The clean tech boom in the U.S. is hitting the brakes — and hard. A fresh report from Rhodium Group and MIT shows that in Q2, more clean tech manufacturing projects were canceled than actually announced. Let’s break that down: companies scrapped a jaw-dropping $5 billion worth of projects, while new investments only added up to $4 billion. On top of that, actual investments (the real money moving, not just flashy announcements) dropped another 15%. Ouch.
So, what’s going on? A lot of this slowdown ties back to the GOP’s reconciliation bill, which pulled the rug out from under the Inflation Reduction Act. Remember, the IRA was the big piece of legislation that lit a fire under U.S. clean tech by offering juicy tax credits and incentives. Without those supports, companies are now hitting pause, especially in high-cost areas like EV and battery production.
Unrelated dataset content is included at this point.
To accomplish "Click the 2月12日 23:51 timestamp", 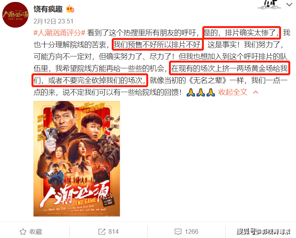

The latest round of cancellations? Mostly battery factories — the very backbone of the EV revolution. Earlier in the year, the cancellations were more focused on EV production lines, but now it’s batteries taking the hit. Ironically, despite the cuts, battery manufacturing still managed to attract $8 billion in new investments in Q2. It’s messy, but batteries remain the heart of this clean tech tug-of-war.
Here’s the bigger picture: U.S. manufacturing overall is showing cracks. For the first time since 2020, investments in new factories fell for two straight quarters. That’s a big shift compared to just two years ago when the Inflation Reduction Act had manufacturing growth at its strongest since the late 1970s.
Now here’s the kicker — while U.S. GDP grew at a healthy 3.3% in Q2 (better than expected), the slowdown in manufacturing investments could signal shaky ground ahead. In other words, the economy looks strong on paper, but if clean tech and factory investments keep stalling, the long-term outlook might not be so shiny.